**AIM OF THE TASK**. Recast the listing below as a Markdown table with two columns, Row and Line. Number the rows in order, give each nonblank line its own row, and leave out blank lines.

** BEGIN INFORMATION GIVEN **

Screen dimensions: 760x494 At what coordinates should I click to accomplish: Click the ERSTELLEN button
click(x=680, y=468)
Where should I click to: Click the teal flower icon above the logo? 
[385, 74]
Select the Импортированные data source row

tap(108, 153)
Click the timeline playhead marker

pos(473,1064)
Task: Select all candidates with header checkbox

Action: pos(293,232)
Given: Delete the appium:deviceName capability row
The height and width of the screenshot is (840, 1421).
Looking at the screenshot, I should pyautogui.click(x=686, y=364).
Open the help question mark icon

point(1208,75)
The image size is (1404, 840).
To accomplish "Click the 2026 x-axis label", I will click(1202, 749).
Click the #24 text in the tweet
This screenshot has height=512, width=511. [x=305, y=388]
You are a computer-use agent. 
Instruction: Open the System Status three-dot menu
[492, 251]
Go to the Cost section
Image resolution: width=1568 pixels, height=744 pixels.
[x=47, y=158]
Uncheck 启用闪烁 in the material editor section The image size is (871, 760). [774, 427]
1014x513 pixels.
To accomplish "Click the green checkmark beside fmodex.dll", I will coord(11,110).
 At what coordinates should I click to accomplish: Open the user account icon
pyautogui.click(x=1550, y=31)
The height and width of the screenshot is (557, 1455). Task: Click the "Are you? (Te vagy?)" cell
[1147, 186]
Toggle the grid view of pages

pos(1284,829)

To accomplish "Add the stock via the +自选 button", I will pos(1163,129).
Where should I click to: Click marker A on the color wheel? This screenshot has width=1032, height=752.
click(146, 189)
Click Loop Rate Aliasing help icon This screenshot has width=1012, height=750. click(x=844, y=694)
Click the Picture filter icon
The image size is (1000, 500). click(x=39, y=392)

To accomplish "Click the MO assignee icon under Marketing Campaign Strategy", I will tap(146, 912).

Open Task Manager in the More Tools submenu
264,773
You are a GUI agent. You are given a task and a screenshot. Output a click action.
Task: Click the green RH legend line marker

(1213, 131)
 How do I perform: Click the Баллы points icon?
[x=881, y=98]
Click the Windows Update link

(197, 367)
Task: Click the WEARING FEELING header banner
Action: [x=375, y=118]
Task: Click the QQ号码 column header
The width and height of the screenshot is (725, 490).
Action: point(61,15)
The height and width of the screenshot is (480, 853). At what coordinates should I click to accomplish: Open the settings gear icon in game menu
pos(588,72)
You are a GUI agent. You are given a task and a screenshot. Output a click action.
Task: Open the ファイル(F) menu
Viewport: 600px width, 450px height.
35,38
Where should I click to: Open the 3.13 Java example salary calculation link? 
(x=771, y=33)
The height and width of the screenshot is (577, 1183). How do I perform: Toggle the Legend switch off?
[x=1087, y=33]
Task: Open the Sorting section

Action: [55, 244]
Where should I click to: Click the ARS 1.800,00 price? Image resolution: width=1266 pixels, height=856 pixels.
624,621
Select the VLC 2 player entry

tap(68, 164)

** END INFORMATION GIVEN **

**ANSWER IN FULL**.
| Row | Line |
|---|---|
| 1 | Screen dimensions: 760x494 At what coordinates should I click to accomplish: Click the ERSTELLEN button |
| 2 | click(x=680, y=468) |
| 3 | Where should I click to: Click the teal flower icon above the logo?  |
| 4 | [385, 74] |
| 5 | Select the Импортированные data source row |
| 6 | tap(108, 153) |
| 7 | Click the timeline playhead marker |
| 8 | pos(473,1064) |
| 9 | Task: Select all candidates with header checkbox |
| 10 | Action: pos(293,232) |
| 11 | Given: Delete the appium:deviceName capability row |
| 12 | The height and width of the screenshot is (840, 1421). |
| 13 | Looking at the screenshot, I should pyautogui.click(x=686, y=364). |
| 14 | Open the help question mark icon |
| 15 | point(1208,75) |
| 16 | The image size is (1404, 840). |
| 17 | To accomplish "Click the 2026 x-axis label", I will click(1202, 749). |
| 18 | Click the #24 text in the tweet |
| 19 | This screenshot has height=512, width=511. [x=305, y=388] |
| 20 | You are a computer-use agent.  |
| 21 | Instruction: Open the System Status three-dot menu |
| 22 | [492, 251] |
| 23 | Go to the Cost section |
| 24 | Image resolution: width=1568 pixels, height=744 pixels. |
| 25 | [x=47, y=158] |
| 26 | Uncheck 启用闪烁 in the material editor section The image size is (871, 760). [774, 427] |
| 27 | 1014x513 pixels. |
| 28 | To accomplish "Click the green checkmark beside fmodex.dll", I will coord(11,110). |
| 29 |  At what coordinates should I click to accomplish: Open the user account icon |
| 30 | pyautogui.click(x=1550, y=31) |
| 31 | The height and width of the screenshot is (557, 1455). Task: Click the "Are you? (Te vagy?)" cell |
| 32 | [1147, 186] |
| 33 | Toggle the grid view of pages |
| 34 | pos(1284,829) |
| 35 | To accomplish "Add the stock via the +自选 button", I will pos(1163,129). |
| 36 | Where should I click to: Click marker A on the color wheel? This screenshot has width=1032, height=752. |
| 37 | click(146, 189) |
| 38 | Click Loop Rate Aliasing help icon This screenshot has width=1012, height=750. click(x=844, y=694) |
| 39 | Click the Picture filter icon |
| 40 | The image size is (1000, 500). click(x=39, y=392) |
| 41 | To accomplish "Click the MO assignee icon under Marketing Campaign Strategy", I will tap(146, 912). |
| 42 | Open Task Manager in the More Tools submenu |
| 43 | 264,773 |
| 44 | You are a GUI agent. You are given a task and a screenshot. Output a click action. |
| 45 | Task: Click the green RH legend line marker |
| 46 | (1213, 131) |
| 47 |  How do I perform: Click the Баллы points icon? |
| 48 | [x=881, y=98] |
| 49 | Click the Windows Update link |
| 50 | (197, 367) |
| 51 | Task: Click the WEARING FEELING header banner |
| 52 | Action: [x=375, y=118] |
| 53 | Task: Click the QQ号码 column header |
| 54 | The width and height of the screenshot is (725, 490). |
| 55 | Action: point(61,15) |
| 56 | The height and width of the screenshot is (480, 853). At what coordinates should I click to accomplish: Open the settings gear icon in game menu |
| 57 | pos(588,72) |
| 58 | You are a GUI agent. You are given a task and a screenshot. Output a click action. |
| 59 | Task: Open the ファイル(F) menu |
| 60 | Viewport: 600px width, 450px height. |
| 61 | 35,38 |
| 62 | Where should I click to: Open the 3.13 Java example salary calculation link?  |
| 63 | (x=771, y=33) |
| 64 | The height and width of the screenshot is (577, 1183). How do I perform: Toggle the Legend switch off? |
| 65 | [x=1087, y=33] |
| 66 | Task: Open the Sorting section |
| 67 | Action: [55, 244] |
| 68 | Where should I click to: Click the ARS 1.800,00 price? Image resolution: width=1266 pixels, height=856 pixels. |
| 69 | 624,621 |
| 70 | Select the VLC 2 player entry |
| 71 | tap(68, 164) |